Marco Tonelli è il nuovo assessore alla cultura a Mantova. L’intervista
Accettare di fare l’assessore alla cultura, oggi, con tutte le difficoltà di fondi ridotti all’osso e di bilanci sempre sotto osservazione, è più una “missione umanitaria” che un onore. Eppure, ogni tanto, anche dal mondo dell’arte c’è qualcuno che non resiste alla tentazione. L’ultimo è Marco Tonelli, storico dell’arte più che critico, come si definisce nell’intervista che tratteggia le sue prime mosse. Perché? Perché è difficile dire di no a Virgilio, Alberti e Mantegna…
Qual è il contatto che ti lega a Mantova e come nasce la tua chiamata ad assessore?
Chi come me da anni si occupa di storia dell’arte ha con Mantova un rapporto “intimo” che nasce prima ancora di vederla dal vivo. Dalle architetture di Alberti a Palazzo Te di Giulio Romano alla Camera degli Sposi di Mantegna: testi visivi su cui si è formata la nostra e la mia cultura. Pur conoscendola quindi come studioso prima e poi come turista, questa è la prima vera occasione che ho per entrare nel vivo dei suoi meccanismi di progettazione e gestione culturale.
La chiamata nasce da circostanze fortuite: erano in cerca di un assessore giovane, che si occupasse realmente di cultura contemporanea e che preferibilmente non fosse di Mantova per poter avere una voce imparziale e equilibrata.
Come hai trovato l’ambiente mantovano, in particolare le strutture per la cultura, e qual è l’approccio dell’ambiente all’arte contemporanea?
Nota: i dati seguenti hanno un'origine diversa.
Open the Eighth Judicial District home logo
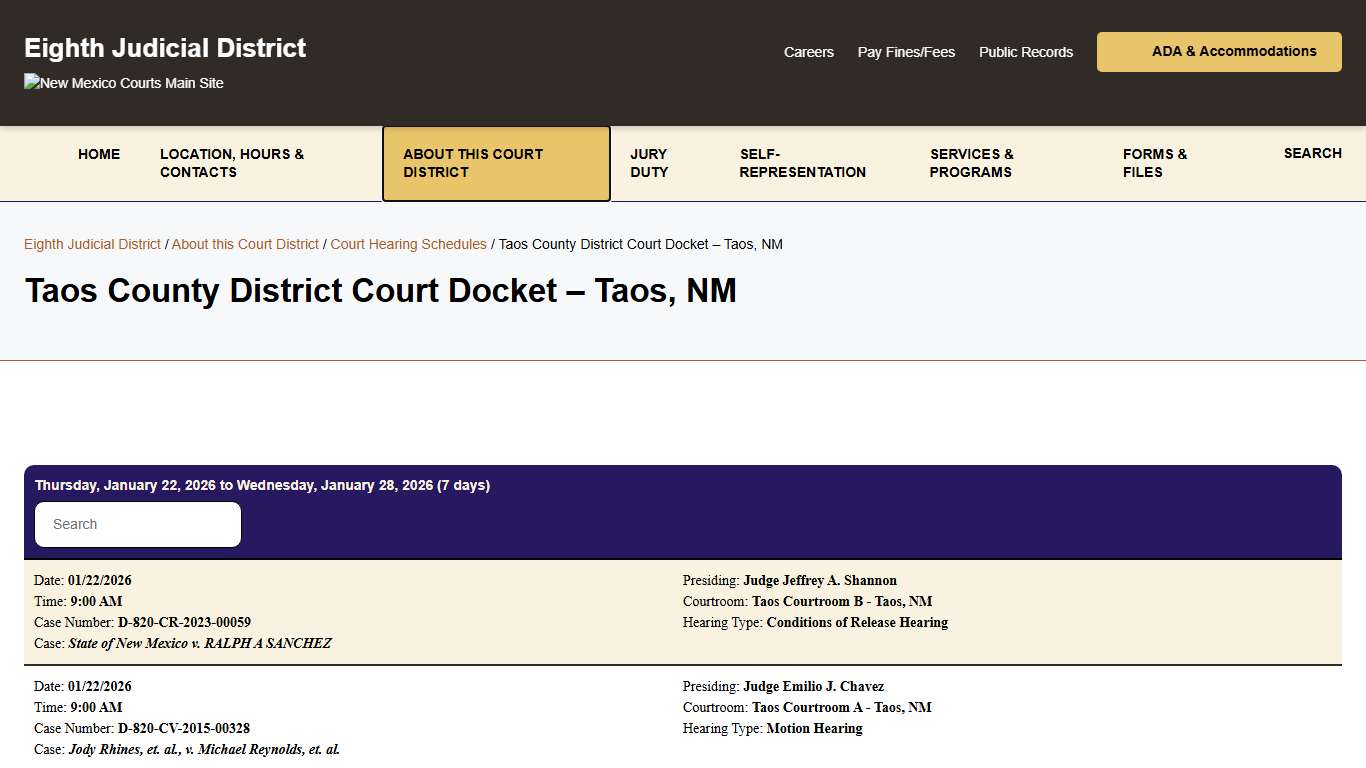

Ancora è presto per dirlo, mi insedio ufficialmente il 5 febbraio. Per il momento posso dire che la lista civica dell’architetto Benedini (o denominata degli Arancioni), che mi ha proposto, e il sindaco Sodano che mi ha accettato, mi hanno fatto un’ottima impressione e mi fanno ben sperare di lavorare in squadra.
Quali sono state le prime reazioni alla tua nomina?
Sorpresa per la novità di un “romano” a Mantova. Curiosità e, credo, tante aspettative. Mio sforzo sarà di non farmi percepire come un intruso ma un mantovano adottivo. Per questo motivo ho deciso di trasferirmi a Mantova.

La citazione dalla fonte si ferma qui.